November 2017
Text by Alan Houser

Image: © mikkelwilliam/istockphoto.com

Alan Houser is a technical publishing consultant, trainer, and developer. He is a past president and fellow of the Society for Technical Communication, and sits on the OASIS DITA Technical Committee and Lightweight DITA Subcommittee. In his spare time, Alan enjoys engaging his Amazon Echo voice assistant.


arh[at]groupwellesley.com
https://twitter.com/arh


 


 

Available voice applications


While true voice-based user assistance is in the near future, these applications are available in the Amazon Echo Skills Store, and provide insight into possible designs for dialogue-based user assistance.

  • Tide
  • Stain Remover
  • Guitar Teacher
  • My Workouts
  • Glad Recycler

Exploring voice applications for user assistance

Voice assistants such as Amazon Alexa or Apple Siri have been around long enough to become much relied-on aides for millions of users. They also offer great opportunities for user assistance. However, while the tools are already out there, the tc community has yet to fully seize these possibilities.

"Alexa: Who is the Chancellor of Germany?"

"The Chancellor of Germany is Angela Merkel."

"Alexa: When was she born?"

"Angela Merkel was born on July 17th, 1954."

This natural-language spoken interaction happened very recently, between me and a device  the Amazon Echo voice assistant in my home. "Alexa" is the trigger word for the Alexa; I can interact with the Amazon Echo at any time by saying the trigger word. Calling the device by name  Alexa  contributes to the feeling that the interaction is natural.

In yesterday's science fiction, humans often engage computers by voice. And why not? Virtually all humans are capable of speech. We use our voices all day, every day, to interact with each other. Speech is perhaps the most natural, easiest way for most humans to communicate with each other.

When humans engage computers, however, voice interaction has been relatively rare. Voice has been available in very specific niche areas, such as automated telephone attendants and voice dictation software. But until recently, voice control of computers was not widely available.

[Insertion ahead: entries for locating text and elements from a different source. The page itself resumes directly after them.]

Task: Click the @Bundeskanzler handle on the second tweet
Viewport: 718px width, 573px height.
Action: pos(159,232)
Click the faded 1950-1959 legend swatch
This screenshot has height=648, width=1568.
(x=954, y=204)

But a grand convergence of improvements in speech recognition, natural-language processing, and cloud computing is quickly making voice interaction possible, even preferable.

The possibilities of science fiction are here today, through the increased popularity of voice assistants  Apple Siri, Google Assistant, Amazon Alexa, Microsoft Cortana, and others. These voice assistants have been most popular for personal tasks (setting timers, checking calendars, setting reminders), playing music and other audio (with voice control), and for web searches and fact-checking. But the devices can also empower application developers to provide rich user assistance experiences, all based on the human voice.

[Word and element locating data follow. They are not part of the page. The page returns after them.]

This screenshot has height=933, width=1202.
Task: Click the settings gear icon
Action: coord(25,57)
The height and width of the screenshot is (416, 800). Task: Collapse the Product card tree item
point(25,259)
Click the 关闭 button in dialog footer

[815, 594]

The growing popularity of voice assistants

The first popular voice assistant was Apple Siri, released in 2011. Siri is only available on Apple computers, tablets, and smartphones. Google Assistant is a similar service for Android tablets and smartphones. With Windows 10, Microsoft introduced its voice assistant, Cortana.

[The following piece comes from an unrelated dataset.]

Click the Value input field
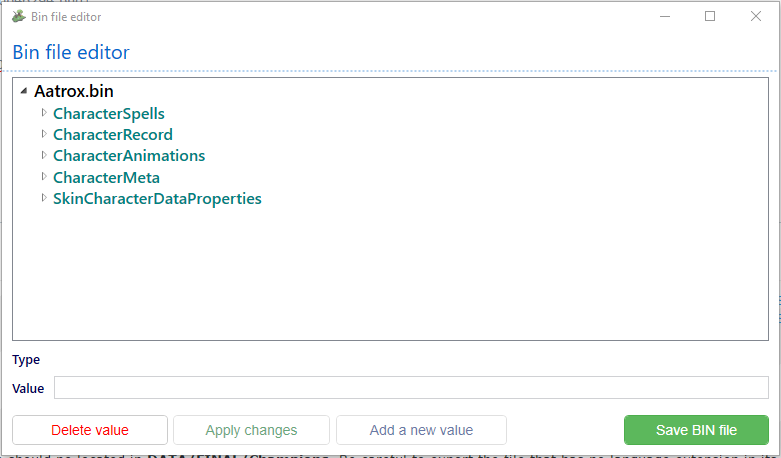Viewport: 781px width, 458px height. pyautogui.click(x=411, y=388)
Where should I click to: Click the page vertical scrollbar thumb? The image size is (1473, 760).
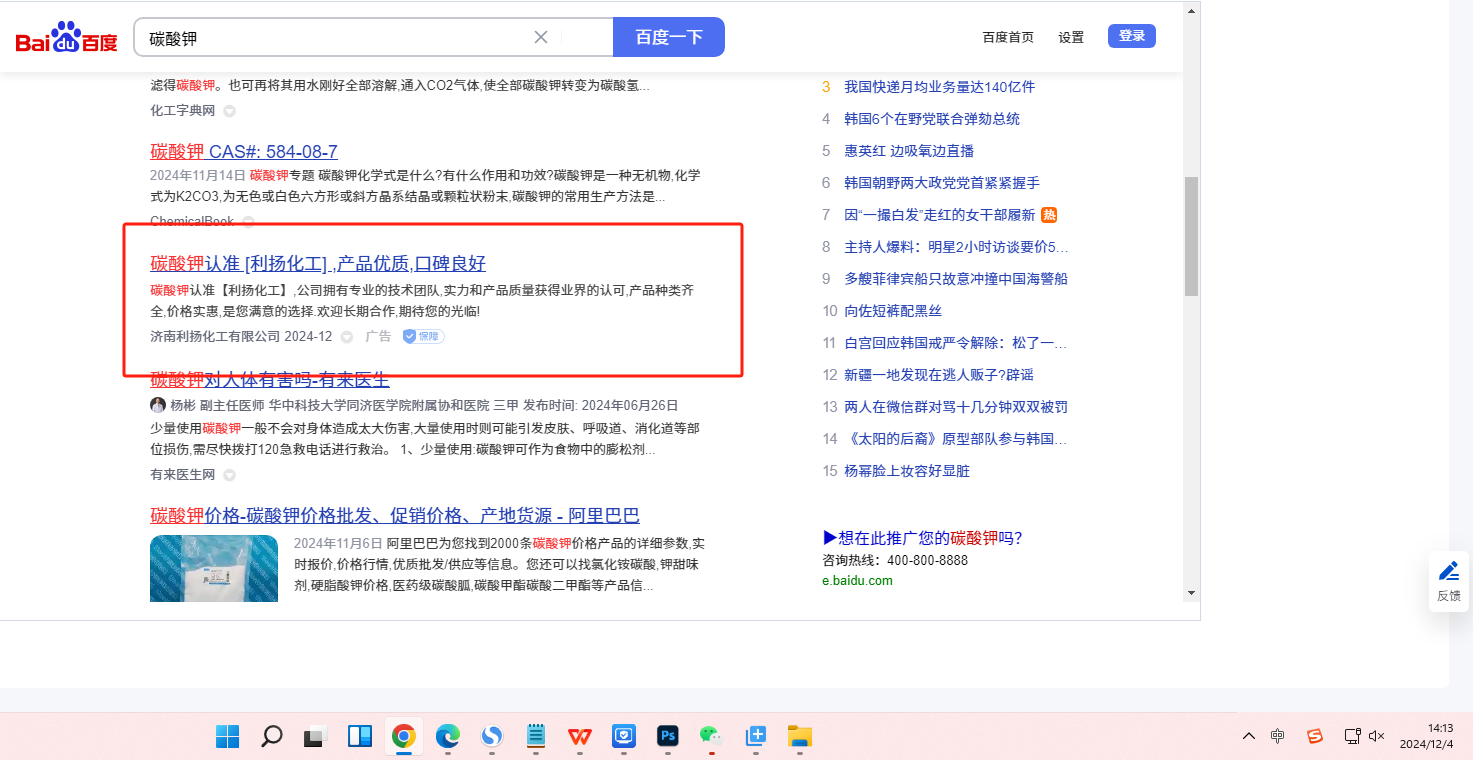tap(1190, 236)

More recently, manufacturers have sold voice assistants as dedicated devices. Amazon launched the Amazon Echo in 2015. Google followed with Google Home, and Apple has announced a Siri-enabled device called the HomePod, due to be released before the end of this year.

The research company eMarketer estimates that these dedicated devices are already in 35 million U.S. homes, double that of last year, and that they will be in three-quarters of U.S. households by 2020.

Soon voice assistants will be even more widely available. Amazon recently announced the Alexa Voice Service, which allows developers to deploy voice-based applications on any Internet-connected device with a microphone and speaker. This capability may help to launch a new wave of smart voice-enabled devices. Most importantly for technical communication, this capability will allow developers to provide voice-based user assistance in virtually any product or device.

Voice-based user assistance?

Voice assistants are particularly suitable for technical communication. They can provide user assistance in a natural dialogue. We just need to program them to do so. The good news is that most manufacturers of voice assistants support third-party developers. They provide software developer kits (SDKs) and frameworks that spare developers the technical minutiae of deploying a voice-based application.

Some manufacturers of voice assistants focus on supporting developers who wish to provide voice control of Internet-connected devices, such as lights, thermostats, and security cameras. Their SDKs and developer documentation reflect this focus. In fact, Apple calls their developer framework "HomeKit," as it focuses on home automation.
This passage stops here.